Work item - According to the page text, what was the name of the pop-up Jonathan Kung launched after working in Detroit kitchens?

(Page text begins)

Jonathan Kung is a chef, cookbook author, and influential content creator known for his vibrant “third culture” cooking—blending cultural traditions, flavors, and ingredients that hold personal meaning. After working in some of Detroit’s top kitchens, he launched the successful pop-up Kung Food Market Studio. When the COVID-19 pandemic forced its closure, Kung pivoted to social media. Since then, he has amassed a following of more than 2 million. Through short-form videos, he not only shares inventive recipes but also delivers accessible, reliable messaging on food, nutrition, and climate.
Food Tank President Danielle Nierenberg spoke with Kung about what it means to be a third culture cook, how to combat misinformation around nutrition and health, and the local, grassroots communities that he hopes to see more young people plug into to drive change.
You identify as a third culture cook. Can you explain what that means to you?
Being a person of third culture is a specific lived experience. It’s where you grew up on the precipice of two very distinct cultures: the one that inhabited the home where you lived, and a completely separate one that operates directly outside of that home. In my case, I grew up in a very Chinese household and that household was in North America.
From my early childhood through to adulthood, I have crossed a cultural threshold and had to dance, communicate, laugh, eat, and drink the differences between the two on a daily basis. It’s not a good or a bad thing. I was able to use it as a creative outlet, and I express that through my food. We have some wonderful nuances and the ability to combine our experiences in both worlds into something completely distinct.

(Page text ends)
(Given data begins)

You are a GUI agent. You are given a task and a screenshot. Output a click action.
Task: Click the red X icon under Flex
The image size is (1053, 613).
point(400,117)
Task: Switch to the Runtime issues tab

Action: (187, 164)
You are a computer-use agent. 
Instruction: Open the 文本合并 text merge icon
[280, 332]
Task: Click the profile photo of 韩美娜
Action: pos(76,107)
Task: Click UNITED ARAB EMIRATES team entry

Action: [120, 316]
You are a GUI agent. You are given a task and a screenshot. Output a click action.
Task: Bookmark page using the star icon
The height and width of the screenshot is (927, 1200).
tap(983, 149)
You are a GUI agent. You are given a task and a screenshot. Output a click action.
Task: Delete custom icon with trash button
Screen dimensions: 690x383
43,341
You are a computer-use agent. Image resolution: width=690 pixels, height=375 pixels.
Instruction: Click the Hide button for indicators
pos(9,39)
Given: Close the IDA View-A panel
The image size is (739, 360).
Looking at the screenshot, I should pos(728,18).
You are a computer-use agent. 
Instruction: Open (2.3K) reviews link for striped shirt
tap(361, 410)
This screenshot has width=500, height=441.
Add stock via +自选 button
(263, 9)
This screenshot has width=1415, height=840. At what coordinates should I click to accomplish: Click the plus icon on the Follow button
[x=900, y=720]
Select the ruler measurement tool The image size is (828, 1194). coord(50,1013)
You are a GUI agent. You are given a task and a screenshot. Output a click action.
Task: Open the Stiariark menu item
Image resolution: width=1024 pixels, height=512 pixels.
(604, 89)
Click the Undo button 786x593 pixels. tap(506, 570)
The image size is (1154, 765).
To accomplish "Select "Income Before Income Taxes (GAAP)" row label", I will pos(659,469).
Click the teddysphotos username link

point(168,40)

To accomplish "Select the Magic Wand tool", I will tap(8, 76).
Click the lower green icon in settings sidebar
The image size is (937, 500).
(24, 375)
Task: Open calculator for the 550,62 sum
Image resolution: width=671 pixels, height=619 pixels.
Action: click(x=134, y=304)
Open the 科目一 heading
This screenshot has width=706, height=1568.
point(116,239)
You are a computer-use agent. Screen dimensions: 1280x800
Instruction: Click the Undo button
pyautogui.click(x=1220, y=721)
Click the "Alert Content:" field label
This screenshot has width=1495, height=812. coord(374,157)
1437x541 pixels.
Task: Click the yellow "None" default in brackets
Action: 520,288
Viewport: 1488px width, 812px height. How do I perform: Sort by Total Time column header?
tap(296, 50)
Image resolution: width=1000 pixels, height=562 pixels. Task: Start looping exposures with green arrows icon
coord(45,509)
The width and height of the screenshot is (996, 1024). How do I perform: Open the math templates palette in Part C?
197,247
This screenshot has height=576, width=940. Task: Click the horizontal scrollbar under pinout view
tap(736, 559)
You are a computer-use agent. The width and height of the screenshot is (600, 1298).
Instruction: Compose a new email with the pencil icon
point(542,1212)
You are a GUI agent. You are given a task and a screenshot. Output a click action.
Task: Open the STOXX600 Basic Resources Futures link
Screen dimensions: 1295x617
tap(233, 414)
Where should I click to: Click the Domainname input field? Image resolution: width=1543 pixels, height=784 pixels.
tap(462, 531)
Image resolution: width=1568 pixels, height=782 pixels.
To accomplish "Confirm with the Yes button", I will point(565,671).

(Given data ends)

Task answer - Kung Food Market Studio